Social networking sites open the door to all sorts of awkward situations. Your inbox fills up with friend requests from complete strangers, vaguely familiar faces and that one classmate who seems a little too eager to get to know you. It’s an ethical dilemma—ignore and hurt their feelings or accept your new “friend.” For some students, the awkwardness escalates when school faculty members are among the acquaintances sending them friend requests.
In some instances teachers and administrators add students as friends on sites such as Facebook to monitor students, as well as to keep them connected to school. One such case involves a principal in Bay City, Michigan. He used Facebook to monitor his students and sometimes intervened when cyber bullying occurred. Some parents applauded his proactive approach while others felt their parenting skills were insulted.
However, there are other ways for teachers to communicate with their students online. School-targeted site such as TeacherWeb.com are designed specifically for educators, making online communication without overexposure possible.
Another issue is that social networking sites may threaten the professionalism of faculty-student relationships. After all, you would perceive your history teacher in a different way when pictures of his crazy weekend out drinking are posted. Students also say things on the Internet that they wouldn’t want their teachers to see. Though both faculty members and students are held accountable for the things they post online, sites like Facebook tend to reveal how a person interacts with peers. And since Facebook is for connecting with peers, having a faculty member as a “friend” can erase some of their authority.
Despite all the debate, the most pressing concern seems to be the need to keep personal and professional lives separate. If faculty members decide that using networking sites is necessary, then having an account just for students to access academics-related material seems reasonable.

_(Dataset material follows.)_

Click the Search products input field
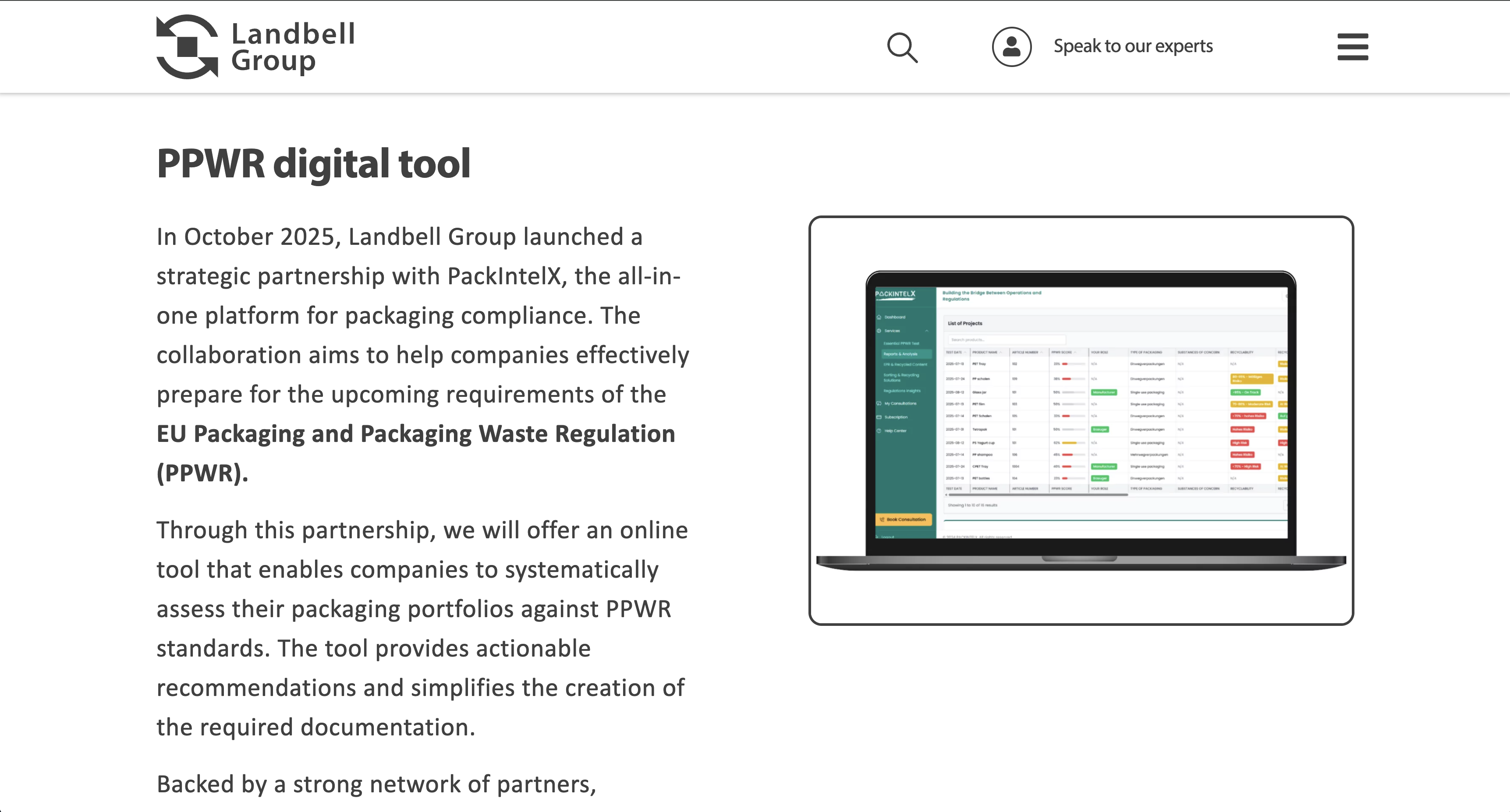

The rules and procedures concerning communication between school faculty and students via social networking sites are still gray areas. As our lives become more intertwined with the Internet, it seems logical that administrators would take advantage of this. However, as schools extend their reach into the uncharted territories of sites, such as Facebook and Twitter, new complications arise. Though many school districts have no clear-cut policy on situations involving social networking sites, many faculty members choose to avoid the responsibilities of seeing into a student’s personal life. Until a definite line is drawn dictating what is appropriate for faculty and students, there is always the “ignore” button.